• WORK TASK: Every record that follows should be written out again without any change.

• Stored records:
·····

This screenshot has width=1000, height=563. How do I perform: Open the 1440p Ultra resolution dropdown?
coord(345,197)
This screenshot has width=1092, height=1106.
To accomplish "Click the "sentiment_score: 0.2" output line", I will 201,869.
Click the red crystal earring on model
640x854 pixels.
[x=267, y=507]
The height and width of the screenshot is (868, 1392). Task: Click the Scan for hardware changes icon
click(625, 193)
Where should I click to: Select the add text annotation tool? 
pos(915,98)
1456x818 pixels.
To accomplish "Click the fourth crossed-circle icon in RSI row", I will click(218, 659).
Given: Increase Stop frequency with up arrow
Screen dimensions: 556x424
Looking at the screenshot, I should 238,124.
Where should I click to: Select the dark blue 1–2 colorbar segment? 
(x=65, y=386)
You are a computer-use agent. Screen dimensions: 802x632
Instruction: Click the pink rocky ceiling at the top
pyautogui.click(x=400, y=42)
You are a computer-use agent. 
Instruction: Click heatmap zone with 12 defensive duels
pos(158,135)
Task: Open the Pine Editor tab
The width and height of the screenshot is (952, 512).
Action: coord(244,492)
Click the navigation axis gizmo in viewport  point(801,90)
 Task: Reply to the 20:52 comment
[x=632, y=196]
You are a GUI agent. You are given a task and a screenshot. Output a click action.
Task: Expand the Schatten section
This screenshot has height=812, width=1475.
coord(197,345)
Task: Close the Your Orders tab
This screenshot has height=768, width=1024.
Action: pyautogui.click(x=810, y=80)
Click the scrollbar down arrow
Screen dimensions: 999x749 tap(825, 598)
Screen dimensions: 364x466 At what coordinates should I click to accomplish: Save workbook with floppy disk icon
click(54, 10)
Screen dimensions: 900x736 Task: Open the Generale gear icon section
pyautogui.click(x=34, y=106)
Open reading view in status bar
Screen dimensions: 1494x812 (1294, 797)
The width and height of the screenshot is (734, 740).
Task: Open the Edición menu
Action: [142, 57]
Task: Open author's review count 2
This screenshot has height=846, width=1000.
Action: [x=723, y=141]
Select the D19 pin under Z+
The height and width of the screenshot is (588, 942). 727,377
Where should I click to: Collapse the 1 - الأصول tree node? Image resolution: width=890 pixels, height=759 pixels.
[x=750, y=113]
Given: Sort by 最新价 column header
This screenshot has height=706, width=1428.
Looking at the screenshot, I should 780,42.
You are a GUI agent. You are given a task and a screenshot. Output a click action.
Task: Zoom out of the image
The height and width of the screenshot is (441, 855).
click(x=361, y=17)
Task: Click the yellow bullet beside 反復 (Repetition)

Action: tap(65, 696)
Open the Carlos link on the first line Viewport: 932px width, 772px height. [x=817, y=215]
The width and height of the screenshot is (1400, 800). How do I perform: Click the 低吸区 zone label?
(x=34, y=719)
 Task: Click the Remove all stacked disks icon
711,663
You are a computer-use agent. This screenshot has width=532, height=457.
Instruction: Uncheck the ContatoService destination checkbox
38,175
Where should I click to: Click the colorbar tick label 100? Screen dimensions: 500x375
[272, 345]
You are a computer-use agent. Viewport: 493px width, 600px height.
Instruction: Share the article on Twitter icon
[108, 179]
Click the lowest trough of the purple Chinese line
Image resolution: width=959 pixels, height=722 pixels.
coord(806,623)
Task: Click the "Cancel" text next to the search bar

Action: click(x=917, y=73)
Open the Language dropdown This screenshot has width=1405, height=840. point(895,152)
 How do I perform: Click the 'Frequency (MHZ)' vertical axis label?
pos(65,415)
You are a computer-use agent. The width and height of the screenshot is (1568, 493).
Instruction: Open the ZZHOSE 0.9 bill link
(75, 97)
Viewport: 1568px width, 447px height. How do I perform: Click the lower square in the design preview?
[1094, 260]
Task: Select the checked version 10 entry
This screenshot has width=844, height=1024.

·····

• RESPONSE TO THE TASK:
This screenshot has width=1000, height=563. How do I perform: Open the 1440p Ultra resolution dropdown?
coord(345,197)
This screenshot has width=1092, height=1106.
To accomplish "Click the "sentiment_score: 0.2" output line", I will 201,869.
Click the red crystal earring on model
640x854 pixels.
[x=267, y=507]
The height and width of the screenshot is (868, 1392). Task: Click the Scan for hardware changes icon
click(625, 193)
Where should I click to: Select the add text annotation tool? 
pos(915,98)
1456x818 pixels.
To accomplish "Click the fourth crossed-circle icon in RSI row", I will click(218, 659).
Given: Increase Stop frequency with up arrow
Screen dimensions: 556x424
Looking at the screenshot, I should 238,124.
Where should I click to: Select the dark blue 1–2 colorbar segment? 
(x=65, y=386)
You are a computer-use agent. Screen dimensions: 802x632
Instruction: Click the pink rocky ceiling at the top
pyautogui.click(x=400, y=42)
You are a computer-use agent. 
Instruction: Click heatmap zone with 12 defensive duels
pos(158,135)
Task: Open the Pine Editor tab
The width and height of the screenshot is (952, 512).
Action: coord(244,492)
Click the navigation axis gizmo in viewport  point(801,90)
 Task: Reply to the 20:52 comment
[x=632, y=196]
You are a GUI agent. You are given a task and a screenshot. Output a click action.
Task: Expand the Schatten section
This screenshot has height=812, width=1475.
coord(197,345)
Task: Close the Your Orders tab
This screenshot has height=768, width=1024.
Action: pyautogui.click(x=810, y=80)
Click the scrollbar down arrow
Screen dimensions: 999x749 tap(825, 598)
Screen dimensions: 364x466 At what coordinates should I click to accomplish: Save workbook with floppy disk icon
click(54, 10)
Screen dimensions: 900x736 Task: Open the Generale gear icon section
pyautogui.click(x=34, y=106)
Open reading view in status bar
Screen dimensions: 1494x812 (1294, 797)
The width and height of the screenshot is (734, 740).
Task: Open the Edición menu
Action: [142, 57]
Task: Open author's review count 2
This screenshot has height=846, width=1000.
Action: [x=723, y=141]
Select the D19 pin under Z+
The height and width of the screenshot is (588, 942). 727,377
Where should I click to: Collapse the 1 - الأصول tree node? Image resolution: width=890 pixels, height=759 pixels.
[x=750, y=113]
Given: Sort by 最新价 column header
This screenshot has height=706, width=1428.
Looking at the screenshot, I should 780,42.
You are a GUI agent. You are given a task and a screenshot. Output a click action.
Task: Zoom out of the image
The height and width of the screenshot is (441, 855).
click(x=361, y=17)
Task: Click the yellow bullet beside 反復 (Repetition)

Action: tap(65, 696)
Open the Carlos link on the first line Viewport: 932px width, 772px height. [x=817, y=215]
The width and height of the screenshot is (1400, 800). How do I perform: Click the 低吸区 zone label?
(x=34, y=719)
 Task: Click the Remove all stacked disks icon
711,663
You are a computer-use agent. This screenshot has width=532, height=457.
Instruction: Uncheck the ContatoService destination checkbox
38,175
Where should I click to: Click the colorbar tick label 100? Screen dimensions: 500x375
[272, 345]
You are a computer-use agent. Viewport: 493px width, 600px height.
Instruction: Share the article on Twitter icon
[108, 179]
Click the lowest trough of the purple Chinese line
Image resolution: width=959 pixels, height=722 pixels.
coord(806,623)
Task: Click the "Cancel" text next to the search bar

Action: click(x=917, y=73)
Open the Language dropdown This screenshot has width=1405, height=840. point(895,152)
 How do I perform: Click the 'Frequency (MHZ)' vertical axis label?
pos(65,415)
You are a computer-use agent. The width and height of the screenshot is (1568, 493).
Instruction: Open the ZZHOSE 0.9 bill link
(75, 97)
Viewport: 1568px width, 447px height. How do I perform: Click the lower square in the design preview?
[1094, 260]
Task: Select the checked version 10 entry
This screenshot has width=844, height=1024.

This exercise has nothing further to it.